People like Andrea and Louise Roberts confused him. He didn’t mean anything to them, and he didn’t trust them. Why were they so hell-bent on making him feel as though they cared?

“Look, I’m sorry, Sam. Outsiders always accuse us of being nosy, bossy, and even a little prideful. Here in Arcadia we do feel a responsibility for each other. I just came by to offer you a ride to the grocery store, if you still need food.”

“So now you’re making me a neighbor, are you? Look, I know you mean well, but I’m not staying here. And I’ll manage by myself.”

“Fine,” Andrea said, calling on every ounce of dignity she could muster. She didn’t even know why she’d offered. A drifter like Sam Farley couldn’t appreciate small-town caring anyway. “But there are a couple of official questions I have to ask you. Look, couldn’t you open the door? It’s hot out here in this sun.”

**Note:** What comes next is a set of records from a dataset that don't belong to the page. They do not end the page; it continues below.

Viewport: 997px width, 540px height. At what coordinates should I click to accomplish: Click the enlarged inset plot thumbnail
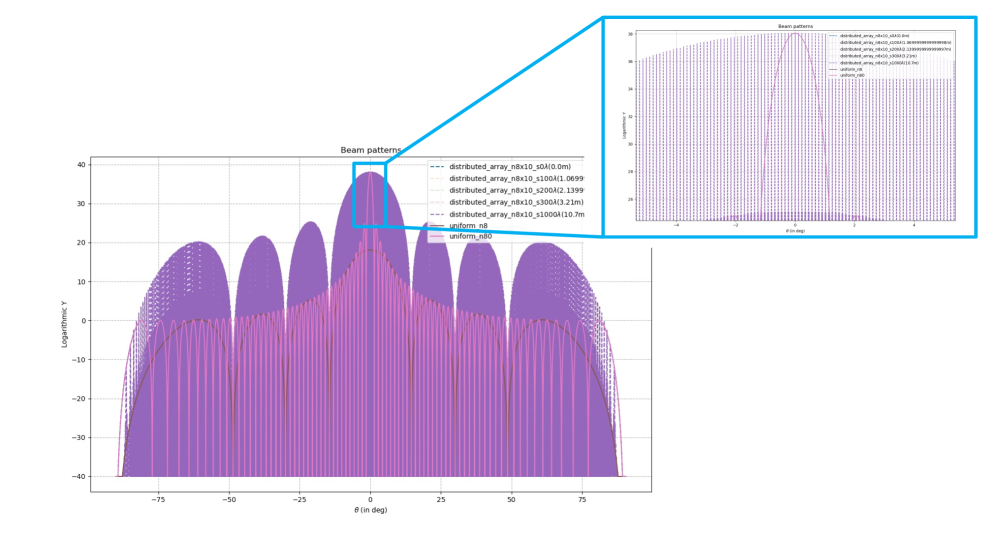point(789,127)
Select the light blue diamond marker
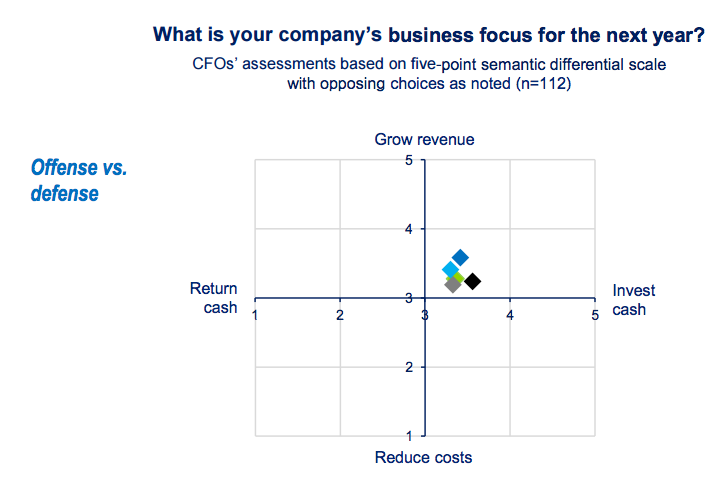The height and width of the screenshot is (477, 718). coord(450,268)
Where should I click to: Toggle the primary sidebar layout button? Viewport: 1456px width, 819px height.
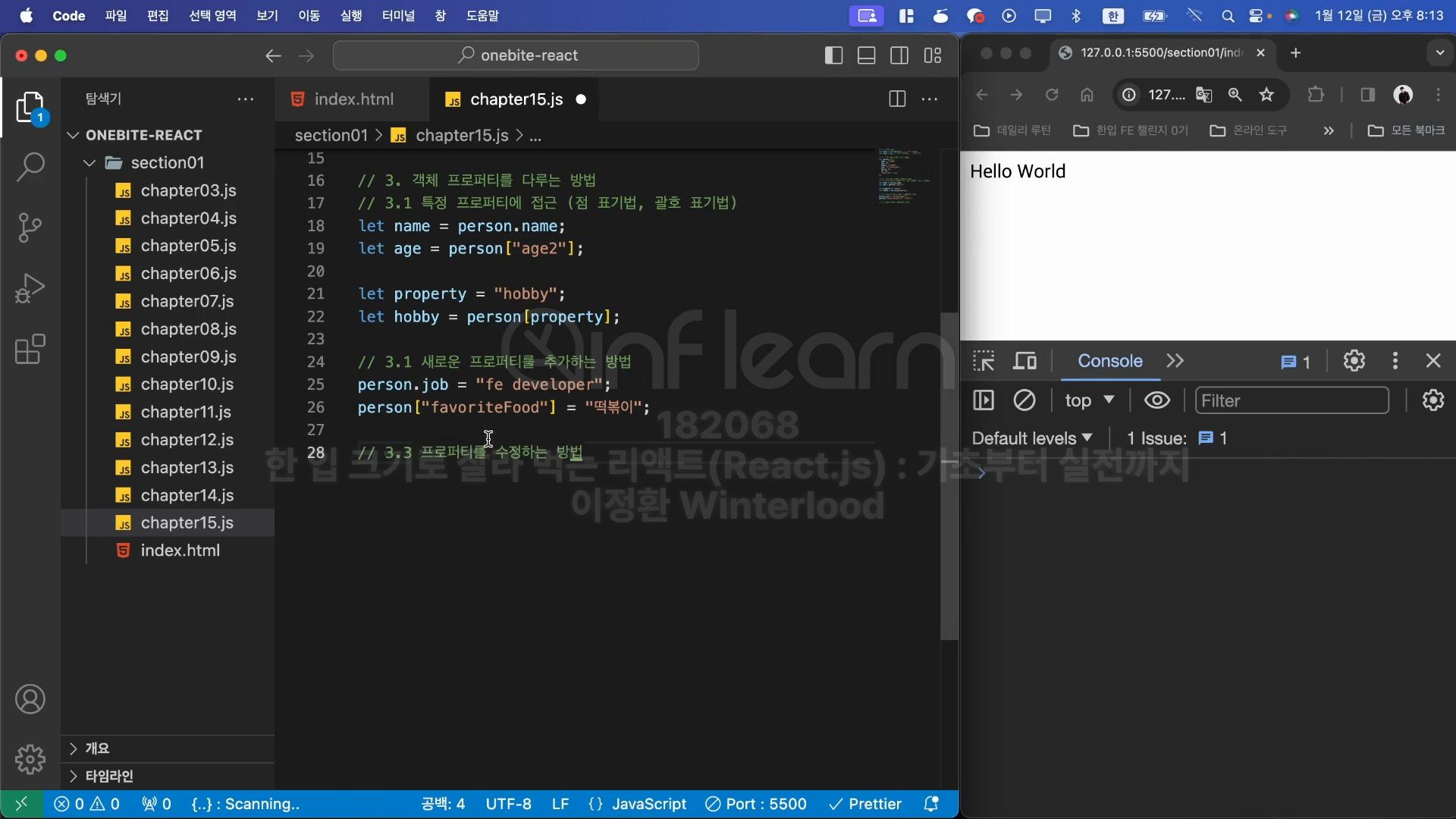(833, 55)
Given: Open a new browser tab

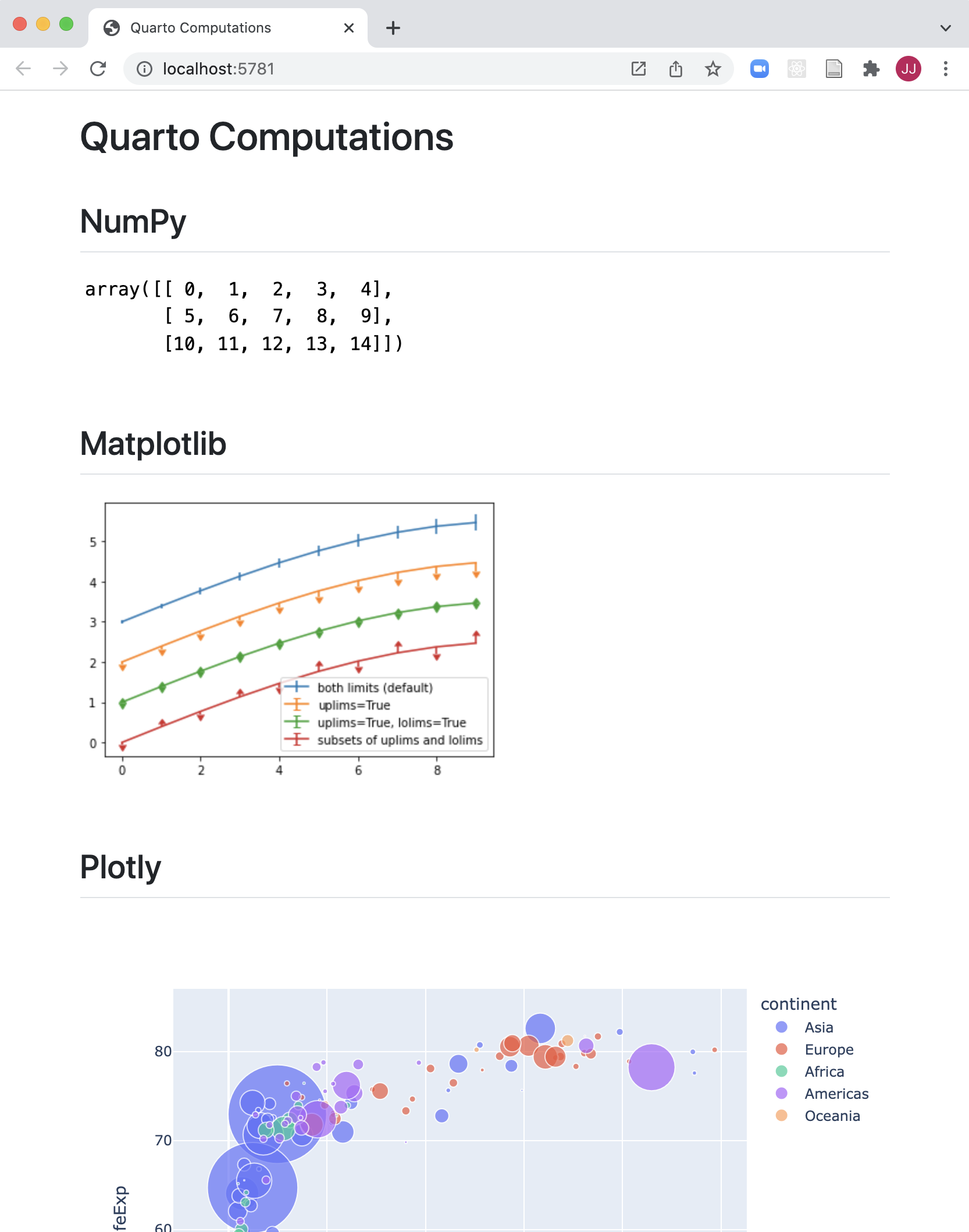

“I don’t think so,” he said stiffly. “I don’t want soup, cookies, homemade preserves, or companionship.” He glanced down at the orange mug and sat it on the floor with a clatter. “And I don’t want to end up jailed by your vigilante committee.”

“Vigilante committee? Has something happened out here this morning, Sam?” she asked in confusion.

“Your friends expressed the opinion that I’d best not take advantage of a—” he looked at the ceiling, “how did they put it? A ‘sweet woman who’s taken on her daddy’s job.’ So call off your watchdogs.”

“Who were these watchdogs?” Andrea’s look of bewilderment seemed genuine.

“That character spitting fire on my doorstep awhile ago, the one with crutches.”

“Buck? My father? How’d he get here?”

“He came with Otis to protect your honor and make sure that I knew you were off-limits.”

Andrea felt herself growing furious. So
that
was why Buck had taken the morning off. She should have known.

“Don’t worry, cowboy, I’ll take care of it,” she promised grimly, rubbing her forehead. “I’m sorry. Sometimes … people here are too protective.”

“Well, you can just tell them that they don’t have a thing to worry about. I’m not going to play footsie with the future governor’s wife.”